Chances are, if you've any semblance of a professional life, you probably have a corresponding LinkedIn account to show for it. And if that's the case, your data was likely stolen in the massive 2012 data breach, now thought to be more expansive than originally posited. Last week, the world's largest professional social network sent out a notice stating that its initial announcement of 6.5 million stolen passwords turns out to be quite off—by about 110.5 million.
LinkedIn announced last week that it discovered 117 million of its user's passwords for sale on the black market—a bounty that was apparently not part of a new data breach, but rather—netted as part of its massive 2012 breach. Here's an excerpt from LinkedIn officials' response:
"On May 17, 2016, we became aware that data stolen from LinkedIn in 2012 was being made available online. This was not a new security breach or hack. We took immediate steps to invalidate the passwords of all LinkedIn accounts that we believed might be at risk. These were accounts created prior to the 2012 breach that had not reset their passwords since that breach."
The professional social network site has since been criticized for using weak SHA1 encryption to store passwords prior to 2012. Its methods have presumably been updated since; of course, this is of no consolation to the 117 million compromised users whose accounts were part of the original 2012 data breach treasure trove.
LinkedIn data for sale. Source: @TroyHunt / Twitter.
A word of caution: if you did not receive an email notification like the one below, your data may have still been compromised in the breach.
An excerpt from LinkedIn's recent data breach notification email.
As reported by our colleague Troy Hunt, a large swathe of LinkedIn users that were part of the data breach did not receive notifications; oddly enough, some non-LinkedIn users reported getting an email notification from the social network, despite not owning accounts.
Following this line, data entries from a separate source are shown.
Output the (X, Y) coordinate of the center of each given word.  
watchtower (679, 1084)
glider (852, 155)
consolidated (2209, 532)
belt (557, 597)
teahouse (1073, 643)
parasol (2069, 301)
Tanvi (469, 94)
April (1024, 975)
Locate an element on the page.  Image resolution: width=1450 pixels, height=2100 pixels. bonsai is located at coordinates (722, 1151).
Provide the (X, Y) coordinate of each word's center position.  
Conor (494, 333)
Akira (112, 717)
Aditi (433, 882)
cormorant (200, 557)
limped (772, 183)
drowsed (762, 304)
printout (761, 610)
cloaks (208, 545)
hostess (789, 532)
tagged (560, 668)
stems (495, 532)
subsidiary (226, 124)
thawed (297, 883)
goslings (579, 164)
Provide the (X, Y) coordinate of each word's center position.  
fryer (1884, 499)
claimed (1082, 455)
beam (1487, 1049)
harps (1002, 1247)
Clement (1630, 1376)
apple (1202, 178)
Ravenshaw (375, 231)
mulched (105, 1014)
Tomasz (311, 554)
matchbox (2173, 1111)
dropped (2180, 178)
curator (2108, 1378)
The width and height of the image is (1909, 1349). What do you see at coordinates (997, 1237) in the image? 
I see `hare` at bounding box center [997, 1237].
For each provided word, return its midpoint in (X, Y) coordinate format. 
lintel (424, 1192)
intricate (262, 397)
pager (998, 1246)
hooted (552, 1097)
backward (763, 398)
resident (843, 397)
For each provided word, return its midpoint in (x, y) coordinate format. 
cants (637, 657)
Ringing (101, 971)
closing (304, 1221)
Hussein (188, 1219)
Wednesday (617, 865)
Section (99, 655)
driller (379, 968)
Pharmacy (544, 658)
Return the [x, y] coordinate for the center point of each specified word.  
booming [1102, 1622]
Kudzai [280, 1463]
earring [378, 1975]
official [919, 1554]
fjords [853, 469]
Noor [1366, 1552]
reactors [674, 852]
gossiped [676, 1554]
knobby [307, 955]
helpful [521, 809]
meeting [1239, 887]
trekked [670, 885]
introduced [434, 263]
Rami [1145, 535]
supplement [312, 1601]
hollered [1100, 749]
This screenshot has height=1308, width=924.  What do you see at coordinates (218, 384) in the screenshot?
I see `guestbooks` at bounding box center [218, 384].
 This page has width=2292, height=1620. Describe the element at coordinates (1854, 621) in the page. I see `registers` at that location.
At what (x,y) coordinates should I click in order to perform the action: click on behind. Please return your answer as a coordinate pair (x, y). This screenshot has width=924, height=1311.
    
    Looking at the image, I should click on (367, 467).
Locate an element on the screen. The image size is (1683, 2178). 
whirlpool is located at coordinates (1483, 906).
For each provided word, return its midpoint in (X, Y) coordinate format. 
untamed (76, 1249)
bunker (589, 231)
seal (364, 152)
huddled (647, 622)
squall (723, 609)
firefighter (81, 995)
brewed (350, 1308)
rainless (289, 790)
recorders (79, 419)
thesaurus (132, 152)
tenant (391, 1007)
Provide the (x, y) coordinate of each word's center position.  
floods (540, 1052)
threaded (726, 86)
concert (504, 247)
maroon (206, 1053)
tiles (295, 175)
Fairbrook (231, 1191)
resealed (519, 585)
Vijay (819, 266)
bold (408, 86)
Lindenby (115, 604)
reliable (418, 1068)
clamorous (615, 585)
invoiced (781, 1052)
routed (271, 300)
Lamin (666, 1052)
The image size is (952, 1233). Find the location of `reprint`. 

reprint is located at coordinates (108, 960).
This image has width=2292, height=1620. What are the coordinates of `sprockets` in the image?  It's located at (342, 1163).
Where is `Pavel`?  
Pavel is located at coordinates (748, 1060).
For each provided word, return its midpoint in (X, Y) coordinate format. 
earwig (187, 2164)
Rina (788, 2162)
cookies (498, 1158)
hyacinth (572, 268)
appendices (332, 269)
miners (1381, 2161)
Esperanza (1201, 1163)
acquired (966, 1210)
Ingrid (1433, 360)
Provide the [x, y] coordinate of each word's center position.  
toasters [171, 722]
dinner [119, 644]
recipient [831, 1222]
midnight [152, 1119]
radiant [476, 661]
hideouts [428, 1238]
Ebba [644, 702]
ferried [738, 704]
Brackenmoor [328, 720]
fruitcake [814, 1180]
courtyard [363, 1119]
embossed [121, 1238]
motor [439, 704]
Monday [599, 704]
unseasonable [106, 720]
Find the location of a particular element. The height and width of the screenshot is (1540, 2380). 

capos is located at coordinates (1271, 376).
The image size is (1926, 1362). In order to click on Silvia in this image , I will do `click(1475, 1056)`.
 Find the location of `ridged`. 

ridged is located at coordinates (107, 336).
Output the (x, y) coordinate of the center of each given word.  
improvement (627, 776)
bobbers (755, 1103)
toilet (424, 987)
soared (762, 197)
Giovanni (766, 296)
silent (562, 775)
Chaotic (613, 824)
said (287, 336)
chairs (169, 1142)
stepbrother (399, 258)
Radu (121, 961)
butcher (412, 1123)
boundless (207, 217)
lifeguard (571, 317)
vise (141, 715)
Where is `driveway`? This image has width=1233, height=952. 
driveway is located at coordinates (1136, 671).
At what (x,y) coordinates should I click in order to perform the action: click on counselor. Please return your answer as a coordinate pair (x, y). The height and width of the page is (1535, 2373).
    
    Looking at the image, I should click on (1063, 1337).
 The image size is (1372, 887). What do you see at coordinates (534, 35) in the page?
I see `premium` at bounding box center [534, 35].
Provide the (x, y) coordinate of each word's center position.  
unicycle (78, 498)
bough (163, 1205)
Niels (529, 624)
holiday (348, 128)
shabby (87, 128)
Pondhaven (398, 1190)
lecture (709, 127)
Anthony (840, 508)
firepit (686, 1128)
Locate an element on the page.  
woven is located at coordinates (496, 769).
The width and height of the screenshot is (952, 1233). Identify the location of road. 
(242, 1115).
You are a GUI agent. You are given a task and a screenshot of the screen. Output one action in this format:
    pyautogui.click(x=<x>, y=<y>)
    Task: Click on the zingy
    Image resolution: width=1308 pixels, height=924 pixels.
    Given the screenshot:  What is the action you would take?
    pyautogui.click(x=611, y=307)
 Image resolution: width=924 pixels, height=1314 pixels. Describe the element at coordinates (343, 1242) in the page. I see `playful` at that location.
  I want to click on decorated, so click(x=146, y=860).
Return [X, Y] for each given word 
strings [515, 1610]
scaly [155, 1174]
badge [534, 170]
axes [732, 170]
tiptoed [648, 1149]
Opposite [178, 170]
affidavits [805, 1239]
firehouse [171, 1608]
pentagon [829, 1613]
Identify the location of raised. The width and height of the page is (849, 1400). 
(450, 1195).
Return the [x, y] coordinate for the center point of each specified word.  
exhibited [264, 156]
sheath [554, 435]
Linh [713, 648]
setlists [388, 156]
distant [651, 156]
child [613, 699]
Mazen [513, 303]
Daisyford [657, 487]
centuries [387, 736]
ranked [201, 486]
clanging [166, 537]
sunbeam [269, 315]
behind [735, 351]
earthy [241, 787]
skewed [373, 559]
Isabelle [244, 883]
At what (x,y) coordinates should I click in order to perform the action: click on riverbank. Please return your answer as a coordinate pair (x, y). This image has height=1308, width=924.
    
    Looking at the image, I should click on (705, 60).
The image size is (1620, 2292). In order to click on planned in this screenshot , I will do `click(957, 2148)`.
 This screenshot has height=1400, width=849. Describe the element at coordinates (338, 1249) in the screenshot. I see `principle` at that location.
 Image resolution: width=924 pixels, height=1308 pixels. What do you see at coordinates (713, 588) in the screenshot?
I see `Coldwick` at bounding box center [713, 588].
Countermeasures and "LinkingIn" Securely
It's not surprising that the world's largest professional social network—a virtual Fort Knox of high-value data—proved too tempting of an opportunity for cyber attackers to pass up. To be fair, data breaches are inevitable, even for the most low-profile of organizations. And though LinkedIn has drawn criticism for the circumstances around the breach, its past encryption methods, as well as its handling of the event (both back then and 4 years later), at the end of the day users are responsible for protecting their own data.
Expect phishing occurences to rise as LinkedIn users—and apparently even non-account holders—are informed of the latest data breach news. Cyber attackers will attempt to capitalize on the preponderance of LinkedIn security notifications floating around, so be sure to validate that emails coming from your social networks and online services are legitimate. It may also be an opportune time to employ two-factor authentication for your critical online services and favorite SaaS apps. And last but not least, change all account passwords (yes, all of them) if you haven't done so already.